Flannery inherited a host of problems when he became CEO on Aug. 1, such as falling sales of power turbines, a build-up of inventory and declining profit margins in some businesses.
His statements on Tuesday showed that the idea of a breakup remains part of GE's thinking, though not a certainty.
"I would categorize it as an examination of options and it's (the) kind of thing that could result in many, many different permutations, including separately traded assets really in any one of our units, if that's what made sense," he said in response to an analyst question on a conference call, without giving any details.
The company could announce a break-up as soon as this spring after a review, CNBC reported, citing sources close to GE, adding that a break-up was "likely."
Earlier on Tuesday, GE said its finance arm, GE Capital, would take a $6.2 billion hit in the fourth quarter from a reevaluation of its insurance assets.
GE's charge is the latest sign of problems with the modeling and funding of nursing home and other long-term care in the United States.
Tax changes recently passed by the U.S. Congress raised GE's charge to $7.5 billion, more than twice an initial indication of more than $3 billion GE noted in November. The charge means GE's 2017 profit will be at the bottom end of its forecast, GE said.
GE shares were down 3.7 percent at $18.07 in morning trading.
Asked how his strategy had evolved since announcing a major overhaul in November, Flannery said:
"We've been taking a comprehensive look at every aspect of the company and that everything was on the table. So that's been, I'd say, a hallmark of our approach from day one."
Flannery said in November that GE would pare its operations to three main businesses - power, healthcare and aviation - and seek to dispose of $20 billion in operations.
Besides the $6.2 billion related to its insurance review, GE expects a $3.4-billion impact from tax reform and $1.8 billion in goodwill and other non-cash impairments, all to be recorded in the fourth quarter.

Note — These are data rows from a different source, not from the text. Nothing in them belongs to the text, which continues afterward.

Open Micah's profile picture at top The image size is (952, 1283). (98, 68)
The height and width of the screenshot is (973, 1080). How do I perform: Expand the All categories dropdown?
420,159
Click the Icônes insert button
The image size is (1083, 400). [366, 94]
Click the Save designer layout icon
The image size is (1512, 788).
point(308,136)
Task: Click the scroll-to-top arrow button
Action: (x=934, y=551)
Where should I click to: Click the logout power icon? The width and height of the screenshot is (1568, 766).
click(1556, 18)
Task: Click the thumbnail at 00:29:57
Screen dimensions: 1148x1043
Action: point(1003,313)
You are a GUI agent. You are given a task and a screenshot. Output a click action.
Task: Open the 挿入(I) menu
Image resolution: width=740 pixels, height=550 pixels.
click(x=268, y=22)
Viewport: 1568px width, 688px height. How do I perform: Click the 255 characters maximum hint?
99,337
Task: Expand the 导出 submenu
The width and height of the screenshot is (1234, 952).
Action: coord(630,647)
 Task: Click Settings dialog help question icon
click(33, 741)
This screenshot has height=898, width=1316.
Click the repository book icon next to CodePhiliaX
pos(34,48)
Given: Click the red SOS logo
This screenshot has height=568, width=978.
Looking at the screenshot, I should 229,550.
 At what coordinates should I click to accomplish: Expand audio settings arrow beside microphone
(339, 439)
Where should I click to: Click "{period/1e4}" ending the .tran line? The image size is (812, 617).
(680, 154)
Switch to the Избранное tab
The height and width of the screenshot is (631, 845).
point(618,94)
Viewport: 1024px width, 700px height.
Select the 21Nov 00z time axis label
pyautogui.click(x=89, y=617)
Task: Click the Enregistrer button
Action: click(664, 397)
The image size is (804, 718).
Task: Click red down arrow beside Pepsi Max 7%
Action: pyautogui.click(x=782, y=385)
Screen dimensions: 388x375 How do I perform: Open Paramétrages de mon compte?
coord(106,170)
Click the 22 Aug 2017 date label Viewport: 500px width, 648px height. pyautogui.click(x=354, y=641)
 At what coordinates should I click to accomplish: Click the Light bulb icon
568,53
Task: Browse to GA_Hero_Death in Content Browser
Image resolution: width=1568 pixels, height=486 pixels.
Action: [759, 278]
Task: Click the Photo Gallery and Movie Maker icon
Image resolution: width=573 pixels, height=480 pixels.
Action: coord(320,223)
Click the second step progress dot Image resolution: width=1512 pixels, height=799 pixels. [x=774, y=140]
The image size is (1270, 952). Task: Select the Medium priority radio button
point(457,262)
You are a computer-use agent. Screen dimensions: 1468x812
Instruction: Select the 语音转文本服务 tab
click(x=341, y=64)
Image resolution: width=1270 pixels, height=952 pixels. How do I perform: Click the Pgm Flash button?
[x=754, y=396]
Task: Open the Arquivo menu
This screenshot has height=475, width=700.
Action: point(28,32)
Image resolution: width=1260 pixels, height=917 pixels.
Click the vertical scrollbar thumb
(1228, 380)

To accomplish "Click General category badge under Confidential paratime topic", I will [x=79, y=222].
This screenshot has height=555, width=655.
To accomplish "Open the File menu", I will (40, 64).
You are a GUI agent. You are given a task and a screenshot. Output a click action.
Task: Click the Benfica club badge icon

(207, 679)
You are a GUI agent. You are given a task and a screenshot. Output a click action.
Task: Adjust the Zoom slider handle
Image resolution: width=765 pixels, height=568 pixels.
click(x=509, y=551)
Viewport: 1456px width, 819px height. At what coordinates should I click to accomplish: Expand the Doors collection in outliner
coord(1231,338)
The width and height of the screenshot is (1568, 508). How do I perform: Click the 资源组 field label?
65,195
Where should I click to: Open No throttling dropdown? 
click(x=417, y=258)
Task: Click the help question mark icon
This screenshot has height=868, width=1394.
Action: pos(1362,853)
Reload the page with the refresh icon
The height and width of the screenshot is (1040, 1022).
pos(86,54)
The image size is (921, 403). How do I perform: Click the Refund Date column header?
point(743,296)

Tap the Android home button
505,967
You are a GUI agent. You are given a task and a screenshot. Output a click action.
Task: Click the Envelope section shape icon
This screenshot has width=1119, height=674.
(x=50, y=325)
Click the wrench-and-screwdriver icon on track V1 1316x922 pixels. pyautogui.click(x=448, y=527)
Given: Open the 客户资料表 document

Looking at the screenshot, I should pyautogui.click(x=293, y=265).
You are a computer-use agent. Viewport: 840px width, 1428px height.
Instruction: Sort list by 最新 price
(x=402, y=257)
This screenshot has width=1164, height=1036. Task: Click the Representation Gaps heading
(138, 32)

GE had said in July that it was experiencing "adverse claims" in a portion of its long-term care portfolio and was assessing how much money it was likely to receive from policy-holders.
The company said on Tuesday that GE Capital would now have to make statutory reserve contributions - which insurers must hold against potential losses - of about $15 billion over seven years in relation to the long-term care insurance assets.
To fund those contributions, GE Capital will be suspending its dividend to the parent company for the "foreseeable future," it said.
GE said the Kansas Insurance Department - the primary regulator for North American Life & Health, GE Capitals run-off insurance portfolio - had approved a phased statutory contribution of about $3 billion in the current quarter and about $2 billion annually from 2019 through 2024.
The writeoff highlights long-running difficulties for the long-term care insurers and re-insurers who are struggling to make good on policies dating back to the 1990s, which underestimated projected health-care costs and life spans.
The cost of nursing home or other home-based care tends not to be covered by Medicare, the U.S. government insurance program for the elderly and disabled, and can be extremely expensive out of pocket.
The steps announced by Flannery late last year aimed to turn GE into a smaller, more focused company.
GE was the worst performer on the Dow in 2017 and it has already cut its planned annual dividend for 2018 to 48 cents from 96 cents a year earlier, only the third cut in the company's 125-year history.
Ratings agency Fitch said the insurance charge increased pressure on its credit rating for GE, adding it believed there was a risk that additional adjustments to the reserves may be required depending on future insurance claims.